◆ **INSTRUCTIONS TO FOLLOW**
Only the pictures should be dropped; copy the rest of the entries exactly.
□ □ □ □ □
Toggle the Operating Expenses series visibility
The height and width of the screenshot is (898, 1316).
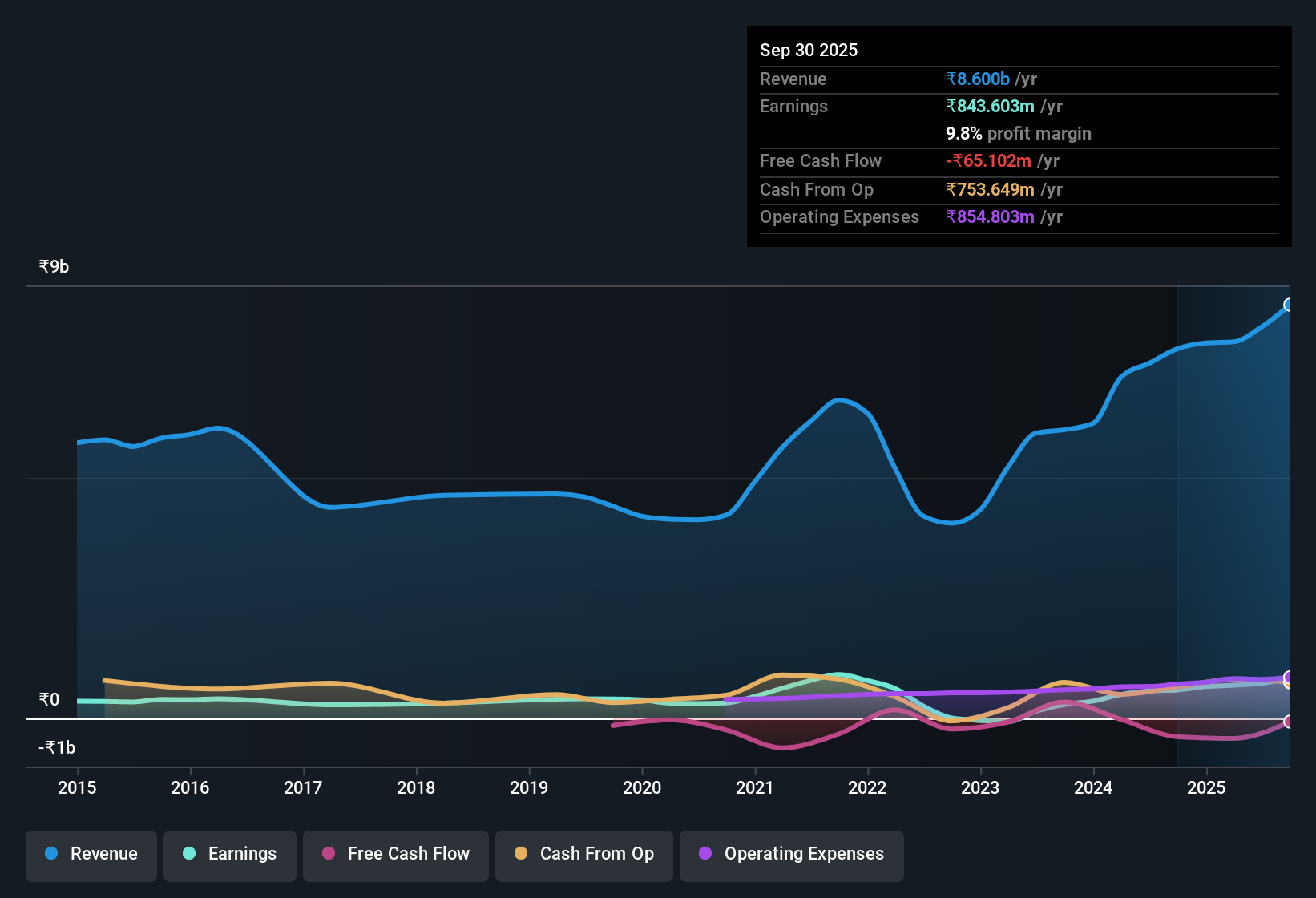click(x=791, y=854)
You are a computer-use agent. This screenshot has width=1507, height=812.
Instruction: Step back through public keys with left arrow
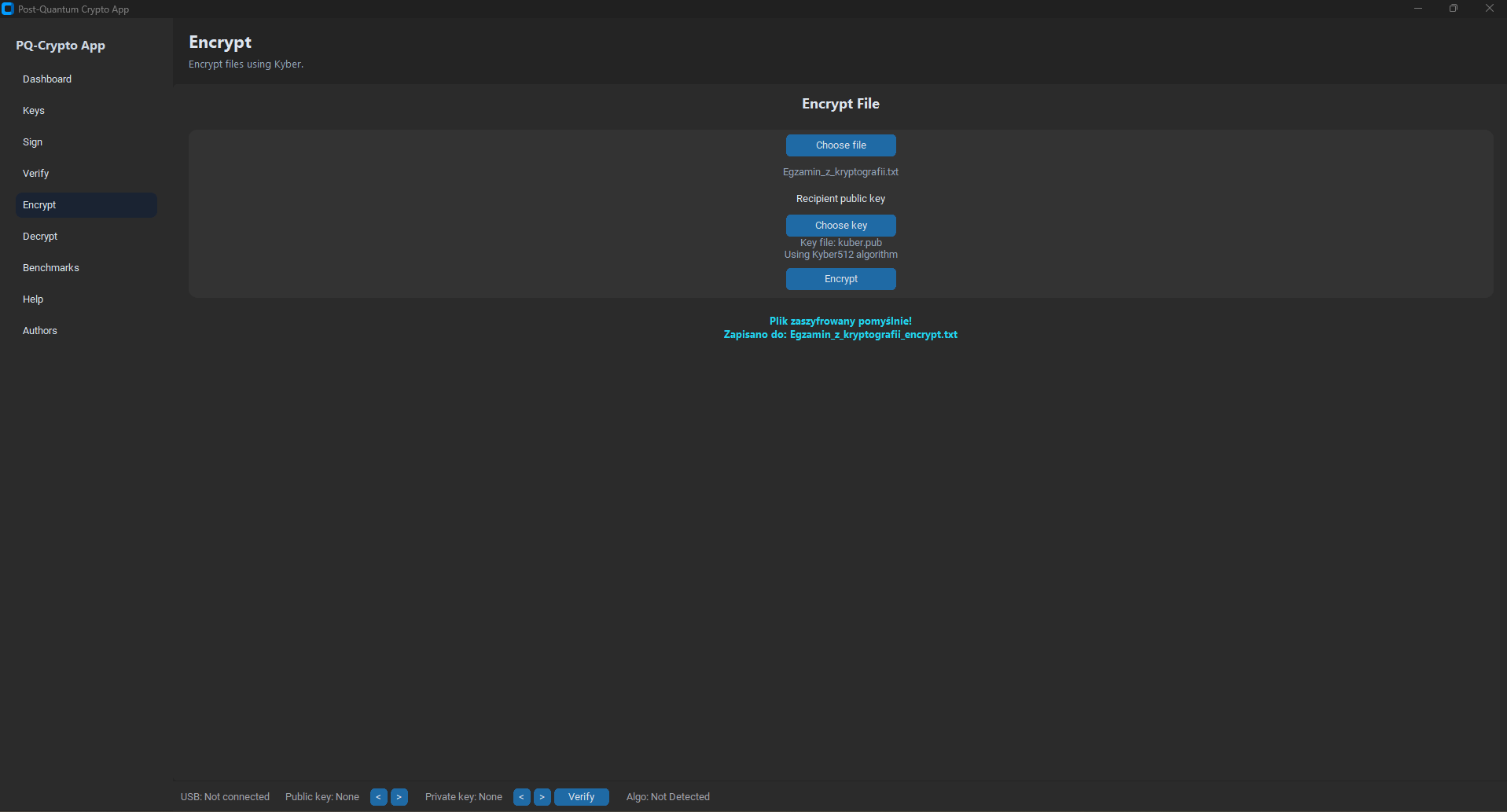377,796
□ □ □ □ □
◆ **OUTPUT BELOW**
Toggle the Operating Expenses series visibility
The height and width of the screenshot is (898, 1316).
click(x=791, y=854)
You are a computer-use agent. This screenshot has width=1507, height=812.
Instruction: Step back through public keys with left arrow
377,796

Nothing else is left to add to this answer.